## ACTIVITY:
Continue the news report on the New Year's Eve bombings in Bangkok from its last paragraph, adding the next few paragraphs.

## SOURCE PASSAGE:
┄┄┄┄┄┄

Thailand's prime minister, Surayud Chulanont, has warned that additional bomb attacks are possible following the blasts that shook the capital New Year's Eve. VOA's Suzanne Presto reports from Bangkok that people in the capital continue to go about their business, as security measures and speculation increase.
Life appeared back to normal at the traffic circle near Bangkok's Victory Monument, four days after a fatal bomb blast at a bus shelter there. There was no sign of soldiers or increased security presence.
But the capital is stepping up security measures.
Foreign Ministry officials Thursday told the diplomatic corps that the government is increasing its use of closed-circuit television in Bangkok. The government is also beefing up security at public places, including airports and tourist attractions.
Investigators continue the hunt for those responsible for the New Year's Eve bombings, which killed three and wounded dozens. But the lack of concrete information has not prevented public officials from engaging in public finger pointing.
Foreign Ministry officials stressed that intelligence suggests that groups that lost political power in last September's military coup were involved in the attacks. Officials say these preliminary suppositions are based upon forensic and circumstantial evidence, as well as intelligence analysis.
Kuthep Saikrachang is the head of public relations for Thai Rak Thai, or TRT, the party of former Prime Minister Thaksin Shinawatra. Thaksin was overthrown in the coup.
Kuthep says that the party condemns the attacks and accusations by public officials that members of the former government may have been involved.

┄┄┄┄┄┄

## DATA:
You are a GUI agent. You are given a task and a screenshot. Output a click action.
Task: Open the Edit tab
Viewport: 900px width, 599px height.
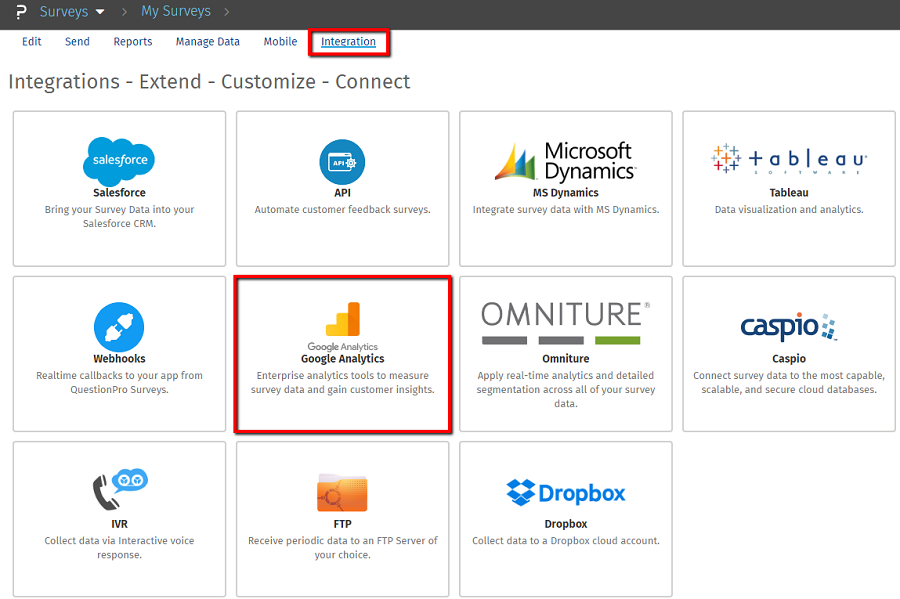32,42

┄┄┄┄┄┄

## TASK OUTPUT:
"There is no proof. There is no evidence, anything at all. That is why we ask them to be careful in making a statement against us. You know, they should have proof first before they can say anyone get involved," said Kuthep.
He adds that no member of the TRT has been questioned in relation to the bombing.
"That is only rumors. That is only the speculation by the media sectors, or something. So far, we don't have anyone to be questioned by the military," he said.
Prime Minister Surayud on Thursday warned that there could be more attacks. Without being specific, Prime Minister Surayud said that the people behind the blasts aimed to make a political statement by creating a sense of instability.
Foreign Ministry officials also say that intelligence agencies do not believe Muslim insurgents in the southern provinces are linked to the violence in Bangkok. Bomb experts have said the bombs were similar to, but not the same, as explosives used in the south.
Ministry officials also say the attacks will not affect the lifting of martial law. Martial law, imposed in September, remains in place in some areas of Thailand, including Bangkok.